Call for papers
Cyber-physical systems, such as intelligent transportation systems, smart grids, and advanced manufacturing solutions are becoming increasingly prevalent. Developing new methods to integrate measured data and different forms of feedback inside the decision-making mechanism is central for a trustworthy system design. There are distinctive challenges that arise in this scenario, such as the existence of different time-scales, the need to guarantee sufficient richness of the collected data, or the effect of suboptimal decisions under uncertainty.
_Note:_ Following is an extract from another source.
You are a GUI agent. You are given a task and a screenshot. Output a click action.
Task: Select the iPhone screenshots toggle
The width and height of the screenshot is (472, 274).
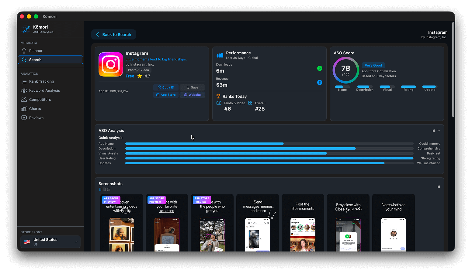point(100,189)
SysDO aims to focus on these challenges by bringing together researchers working in control, optimization, learning, and in particular at the intersection of these topics. Lasting solutions require an interdisciplinary approach, and we therefore welcome both methodological works that propose new theory and algorithms, as well as cutting-edge applications.
Submission Deadlines:
Opening: February 6, 2024
Initial submission deadline:
May 19, 2024 (extended) May 5, 2024
Acceptance notification: July 29, 2024
Finial submission deadline: September 1, 2024
Topics of interest include (but are not limited to):
- Data-driven control (direct and indirect)
- Uncertainty-aware sequential decision making
- Control theory for optimization algorithms
- Online learning for optimization and control
- Systems theory in learning
To prepare an outstanding technical program, the following two submission categories will be accepted:
- Contributed papers, which feature new research results and will be published in the official conference proceedings (to appear in Springer Lecture Notes in Control and Information Sciences Proceedings)
- Extended abstracts, which contain latest research findings or can be used to disseminate results from a recently submitted/accepted journal publication.